**DOCUMENT EXCERPT**.
----

It may technically be an emergency approval, but I doubt the FDA will be in any emergency-style rush. Seems more likely that they’re looking to get on a fixed schedule, as for seasonal flu, maybe every six months.
I don’t know how long after a new flu variant comes into existence that it takes to modify the vaccines against it, but the variants have to exist first. The annual flu shots protect against the four variants most likely to cause an epidemic in the fall-winter flu season. Sometimes they’re right, sometimes they’re wrong, but the response is very “nimble” in terms of development time.
I would hope that the future holds just one covid vaccine per year, but we’re not there yet. We’re still in an emergency situation, where modifications to the current vaccines, which have been shown to be safe, need to be approved very rapidly. (EUA = emergency use authorization)
No, vaccines can protect against new mutations so long as they’re not too different. The first round of Covid vaccines were highly protective against infection by Alpha, Beta, and Delta, and even for Omicron they still provide strong protection against hospitalization and death.
Yes, that was true for early versions of Omicron but evidently not the most recent ones, at least in terms of antibody protection. The flu can also mutate just before the annual decisions are made for the flu shots, and in that case the response has to be “nimble”. Let’s hope things eventually work out that way with covid vaccines so that we need only one inoculation per year. Best case scenario would be if it could be combined with the annual flu shot.
You can’t generalize as it depends on the sub-mutants. The current vaccines gives actually good protection against omicron BA1/2 (4-6 months) but afterwards the efficacy is waning but that also happened against non-omicron variants
The current vaccines obviously give little or no protection against infection by any Omicron variant. That was clear to me in December, when an acquaintance had a big family reuinion where everyone had to show proof of vaccination and booster, and all but one got it. That’s why the January spike was so insanely huge.

----

**STUDY MATERIAL**.
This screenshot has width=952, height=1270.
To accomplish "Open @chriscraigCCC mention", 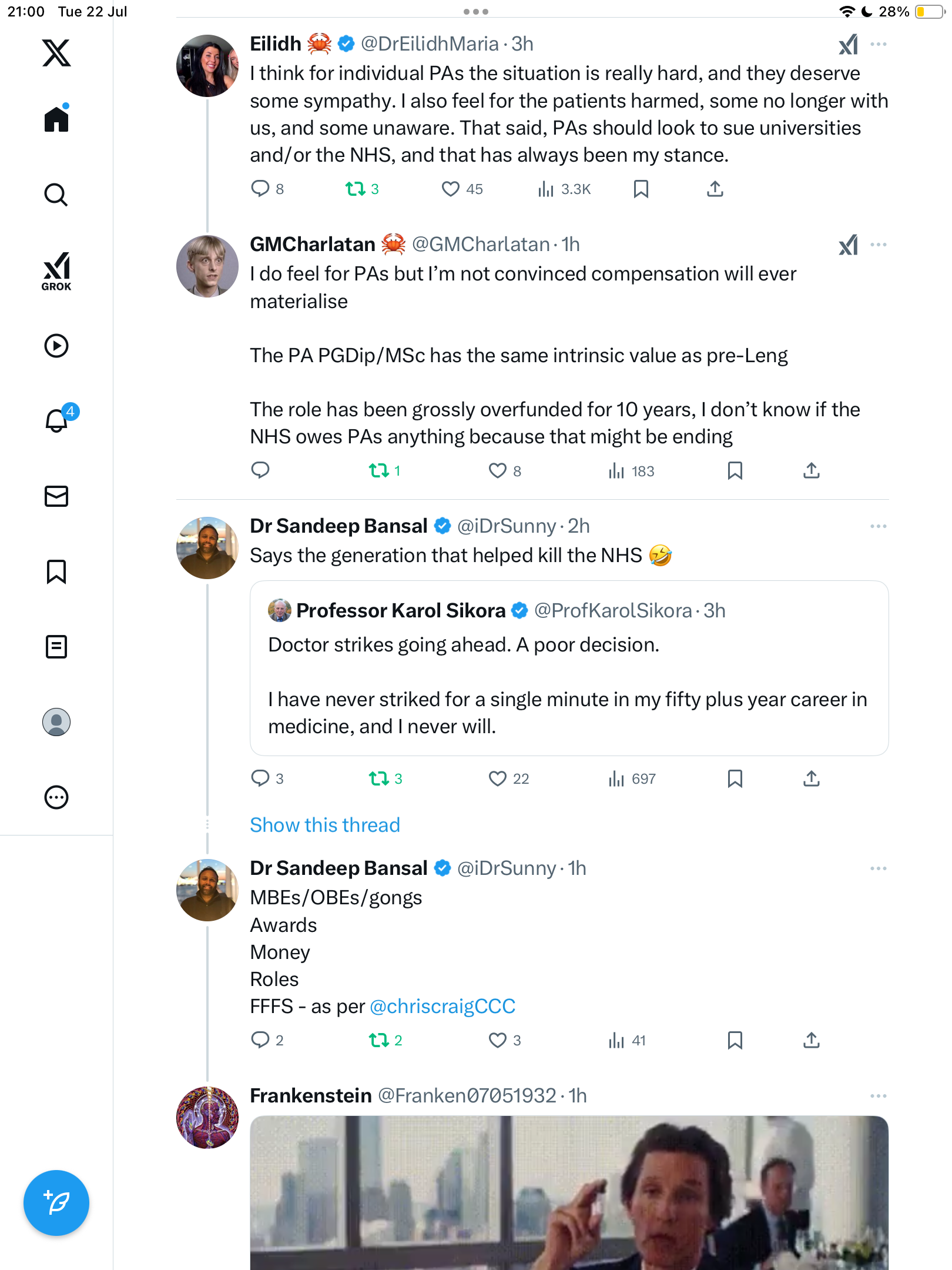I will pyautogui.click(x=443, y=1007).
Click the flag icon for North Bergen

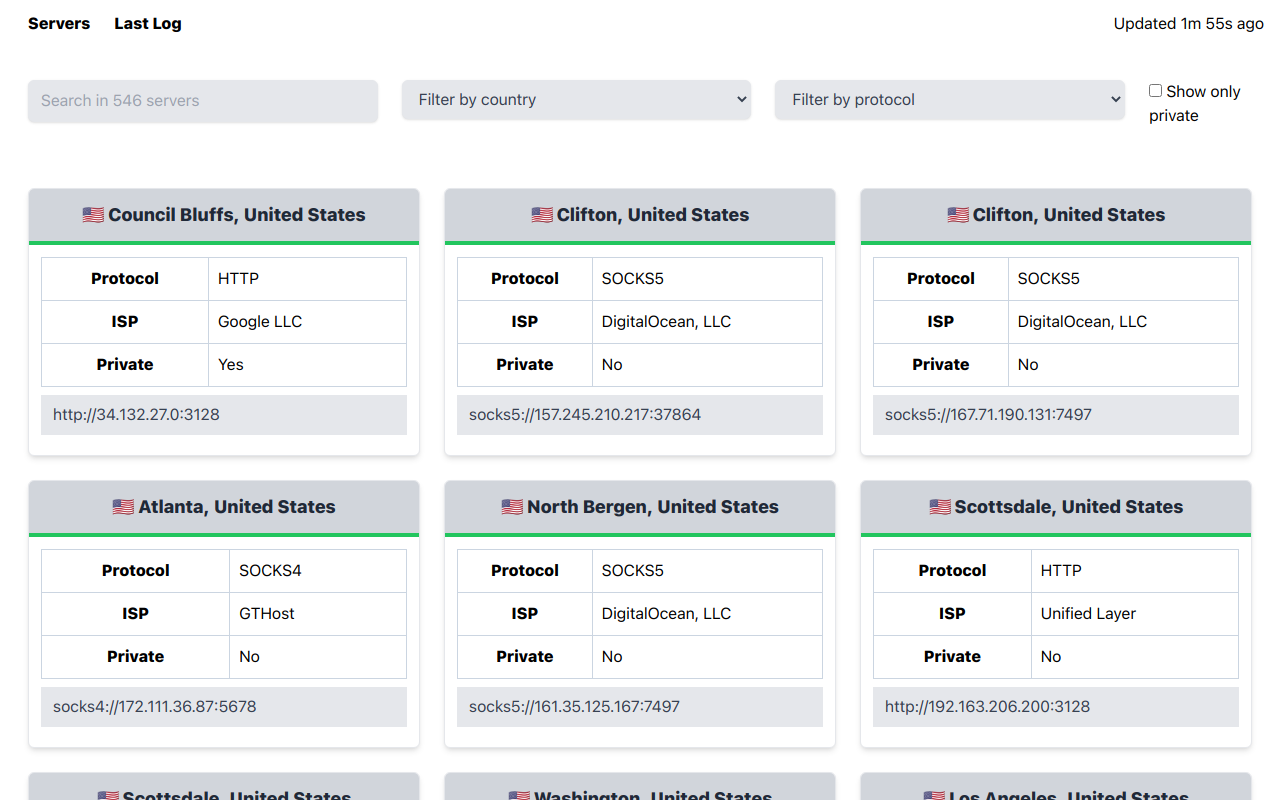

----

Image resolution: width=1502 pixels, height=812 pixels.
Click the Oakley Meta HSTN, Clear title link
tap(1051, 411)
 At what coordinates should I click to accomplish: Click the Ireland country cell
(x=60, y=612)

----

**WORK INSTRUCTIONS**.
From the discussion of Covid vaccines, list every Covid variant named by a Greek letter.

**RESPONSE TO THE EXERCISE**.
Alpha, Beta, Delta, Omicron